简体繁体 English

从pdf图像文件中提取文本

[英]Text Extraction from pdf image file

原文 2019-08-27 14:05:03 2 1 python/ image/ ocr/ text-extraction

I have an image file, and I want to extract text from a given image, I tried various OCR engine but I am unable to find the relationship between left side entity and right side entity because OCR engine simply extracts text without the relationship between an entity. 我有一个图像文件，我想从给定的图像中提取文本，我尝试了各种OCR引擎，但是我无法找到左侧实体和右侧实体之间的关系，因为OCR引擎只是提取文本而没有实体之间的关系。 For Example Transaction (Company borrow money), account#1: Cash account#2: Loan payable 例如，交易（公司借钱），帐户1：现金帐户2：应付贷款

I have tried text extraction using various OCR engine and PyPDF2 and pdftotext I have attached an image file for which I am trying extract text and trying to find the relationship between the left entity and right side entity 我尝试使用各种OCR引擎以及PyPDF2和pdftotext 提取文本，并附加了一个图像文件，为此我尝试提取文本并尝试查找左侧实体和右侧实体之间的关系。

1 个解决方案

Are all the images to be analyzed like that? 是否所有要分析的图像都是这样？
Does that example reflect the reality of the images you'll be analyzing? 该示例是否反映了您要分析的图像的真实性？
Will the limits of each column always be in the same position? 每列的极限值将始终保持在同一位置吗？

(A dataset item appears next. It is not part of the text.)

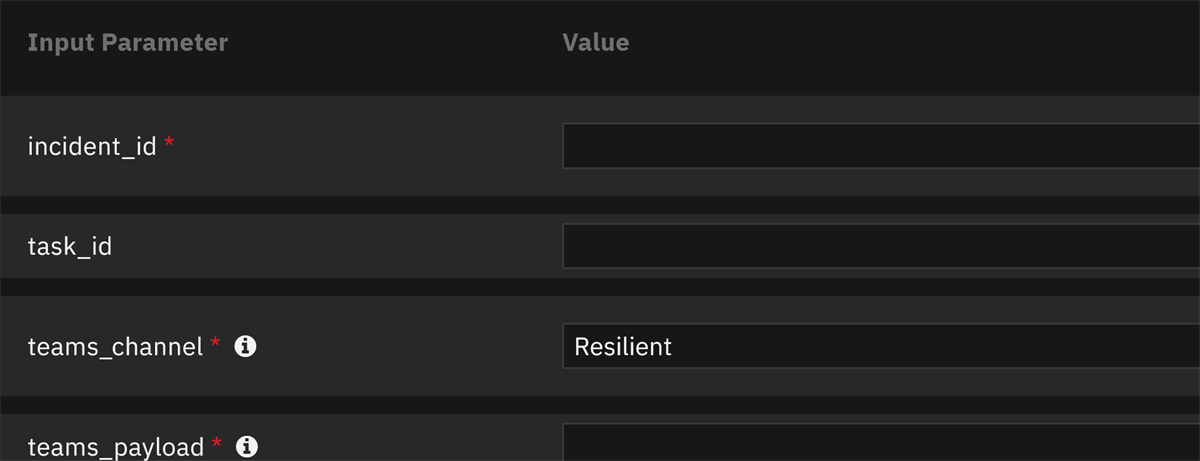This screenshot has height=461, width=1200.
Task: Focus the teams_payload value field
Action: click(880, 443)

Since you didn't specify this, I'm going to assume yes for all. 由于您未指定，因此我将假设所有人都同意。

The main problem is after getting the OCR string, you won't be able to decide if a space is a space between words, or a space between columns. 主要问题是获取OCR字符串后，您将无法确定空格是单词之间的空格还是列之间的空格。

To solve this, crop the image on each column and do the OCR on each column individually, so you should end up with 3 strings, one for each column. 要解决此问题，请在每列上裁剪图像并分别在每列上执行OCR，因此您应该以3个字符串结尾，每列一个。

Split each string by '\\n', you should have 3 arrays containing the lines in each column 用'\\ n'分割每个字符串，您应该有3个数组，每列包含行

Compare the size of the arrays, if any of the 3 has a different size, there was an extraction failure and you should retry/clean up the image. 比较阵列的大小，如果三个阵列中的任何一个具有不同的大小，则说明提取失败，您应该重试/清理图像。

Iterate the elements on the second and/or third array, look for elements that are just "\\n", assuming you can't have empty fields here, if a line is just a "\\n" it must mean that the field on the first column uses up 2 or more lines, so remove this element on the first and second array and join this element and the next on the first array. 迭代第二个和/或第三个数组上的元素，查找只是“ \\ n”的元素，假设您此处没有空字段，如果一行仅是“ \\ n”，则必须表示该字段第一列占用2行或更多行，因此请删除第一个和第二个数组上的此元素，并将此元素和下一个数组上的下一个元素连接起来。

If all three arrays have the same number of elements, and you joined the entries that use more than one line, you're good to go and know that the relationship is set by the position of the array. 如果所有三个数组都具有相同数量的元素，并且您加入了使用不止一行的条目，那么您就可以很好地知道该关系是由数组的位置设置的。